Il 20 agosto arriva alla nostra Missione don Antonio Giovannini, già nostro Parroco per cinque anni fino al 2014.
Durante gli anni di missione a Tropoja aveva scoperto , in alto sulle montagne di Raja, i resti di una chiesa chiamata dalla gente “Chiesa delle ragazze” perché’ si dice che là seppellivano le ragazze morte in tenera età. In realtà si tratta di una chiesa antica, risalente al Secolo XIII e che verrà conquistata e distrutta dai musulmani durante il dominio turco in Albania, durato ben 600 anni : è la chiesa di Anqiti la cui memoria nella zona è stata sempre tramandata di padre in figlio conservando vivo il rispetto e la venerazione di tutta la popolazione.
Al risveglio dalla lunga notte del regime comunista, nel 1990, ci sono stati mille altri problemi da affrontare per ridare dignità, lavoro e speranza alla popolazione, così che solo ora si comincia ad interessarsi di mettere in luce l’arte occupandosi anche di archeologia. Ma lo Stato a Tropoja è molto lontano e ancora non ha nei suoi programmi la ricerca delle ricchezze di questa zona. Pensate che a Raja esistono anche delle Grotte con stalattiti e stalagmite con cunicoli che scendono fino al lago sottostante. Purtroppo nessuno se ne cura e sono rifugio degli animali che vanno a riposare nelle ore calde quando sono al pascolo.
Bene, don Antonio a suo tempo visitava spesso i resti di questa chiesa e, aiutato dalla gente, cercava di liberarla dalle sterpaglie che crescevano sia all’interno che intorno, ma lo sforzo era quasi inutile. Accarezzando sempre nel cuore il desiderio di poter fare qualcosa di più, quest’anno è arrivato da Milano con due bravi giovani decisi a dedicare le loro vacanze alla cura della chiesa di Anqiti.
Per loro fortuna contemporaneamente arrivano alla Missione anche Angelo, Antonio e Michele tre seminaristi della Diocesi di Milano e 7 scout con il Gesuita P. Bertrand.
Provvidenzialmente si forma una bella squadra di lavoro ben coordinata, ammirevole nell’interesse e nella buona volontà e in quei torridi giorni di agosto sono saliti lassù armati di picconi, badili, martelli e quant’altro e hanno lavorato sodo per tagliare gli alberi che erano nati dentro le mura perimetrali della chiesa, per scavare e liberare dalla terra fino a giungere al pavimento. Tutte le pietre che sono venute alla luce sono state ben disposte l’una sopra l’altra a formare il muro.

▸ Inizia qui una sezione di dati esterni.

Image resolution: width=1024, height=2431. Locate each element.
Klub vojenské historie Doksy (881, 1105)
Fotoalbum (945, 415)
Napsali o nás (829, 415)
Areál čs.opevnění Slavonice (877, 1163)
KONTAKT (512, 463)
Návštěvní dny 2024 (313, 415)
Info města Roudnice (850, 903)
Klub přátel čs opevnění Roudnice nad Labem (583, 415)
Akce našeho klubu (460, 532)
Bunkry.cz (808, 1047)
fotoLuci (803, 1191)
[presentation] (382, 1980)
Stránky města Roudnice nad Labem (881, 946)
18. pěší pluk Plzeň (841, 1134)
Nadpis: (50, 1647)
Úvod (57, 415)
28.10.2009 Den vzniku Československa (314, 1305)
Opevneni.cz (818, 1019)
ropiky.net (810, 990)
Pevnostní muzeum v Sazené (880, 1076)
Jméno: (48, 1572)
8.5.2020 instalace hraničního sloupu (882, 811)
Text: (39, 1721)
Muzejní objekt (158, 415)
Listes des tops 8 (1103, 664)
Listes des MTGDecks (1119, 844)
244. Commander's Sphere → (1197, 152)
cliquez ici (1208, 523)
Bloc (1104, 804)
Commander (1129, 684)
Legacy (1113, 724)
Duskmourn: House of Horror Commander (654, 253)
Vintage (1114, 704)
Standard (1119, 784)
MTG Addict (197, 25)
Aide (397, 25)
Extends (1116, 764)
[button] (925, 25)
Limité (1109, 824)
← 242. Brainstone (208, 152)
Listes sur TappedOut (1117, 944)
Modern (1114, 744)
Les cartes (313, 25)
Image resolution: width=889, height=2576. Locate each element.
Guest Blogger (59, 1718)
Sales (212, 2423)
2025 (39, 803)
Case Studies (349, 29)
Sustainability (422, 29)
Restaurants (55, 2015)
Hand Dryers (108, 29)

Bella poi è stata l’idea di concludere i lavori con la celebrazione di una Santa Messa invitando i fedeli di Raja che hanno accolto l’invito e sono saliti numerosi a celebrare nuovamente il Mistero Eucaristico in un luogo che era stato dissacrato e che ora ritorna ad accogliere i fedeli nella povertà e semplicità.
L’altare è stato costruito a secco con le pietre dissepolte e poi liberate dalla terra. Intorno all’altare erano don Antonio a presiedere e don Maurizio e P. Bertrand a concelebrare. Gesù ha voluto tornare a immolarsi in questo luogo per dare ancora grazia e forza al suo popolo.